§ **Try it**: Your task is to repeat the entries exactly. Leave the pictures out.

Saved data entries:
--- START ---

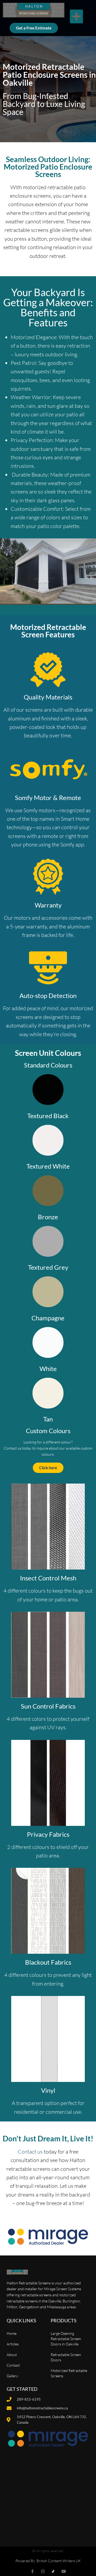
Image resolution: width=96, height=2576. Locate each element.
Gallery (12, 2376)
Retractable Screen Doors (66, 2357)
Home (12, 2333)
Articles (13, 2344)
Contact (13, 2365)
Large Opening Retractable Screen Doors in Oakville (66, 2338)
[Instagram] (43, 2571)
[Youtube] (64, 2571)
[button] (76, 17)
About (12, 2354)
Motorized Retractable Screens (69, 2373)
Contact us (30, 2151)
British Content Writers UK (59, 2560)
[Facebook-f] (32, 2571)
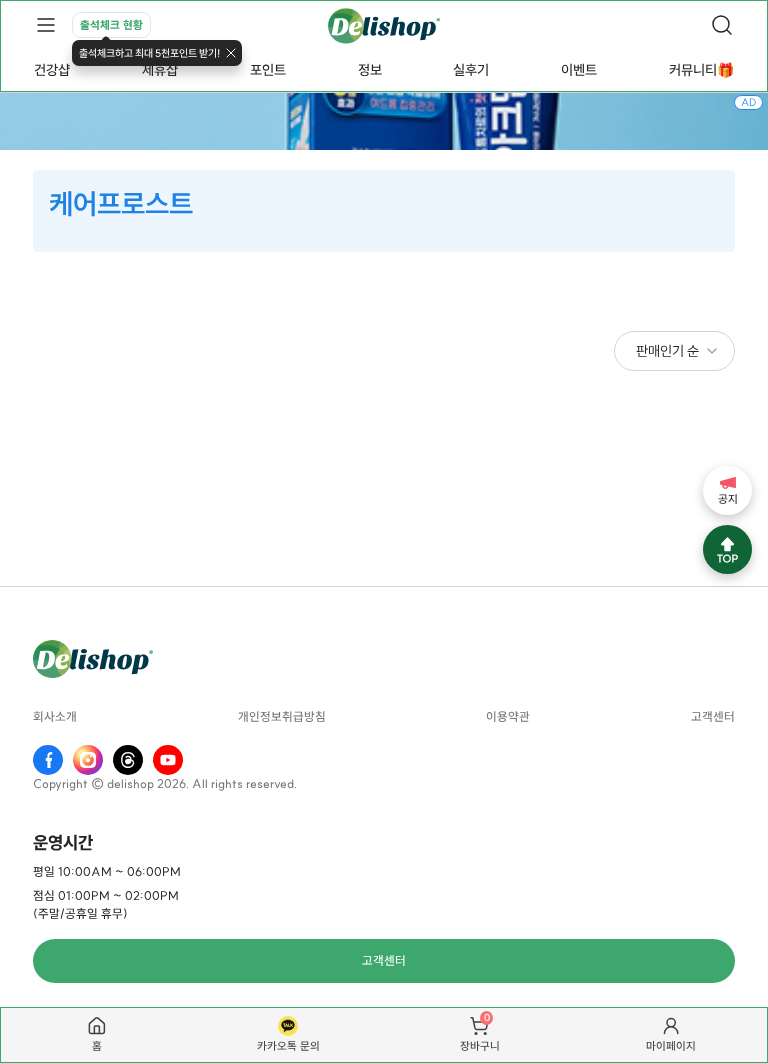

--- END ---

§ **Response**:
Image resolution: width=96, height=2576. Locate each element.
Gallery (12, 2376)
Retractable Screen Doors (66, 2357)
Home (12, 2333)
Articles (13, 2344)
Contact (13, 2365)
Large Opening Retractable Screen Doors in Oakville (66, 2338)
[Instagram] (43, 2571)
[Youtube] (64, 2571)
[button] (76, 17)
About (12, 2354)
Motorized Retractable Screens (69, 2373)
Contact us (30, 2151)
British Content Writers UK (59, 2560)
[Facebook-f] (32, 2571)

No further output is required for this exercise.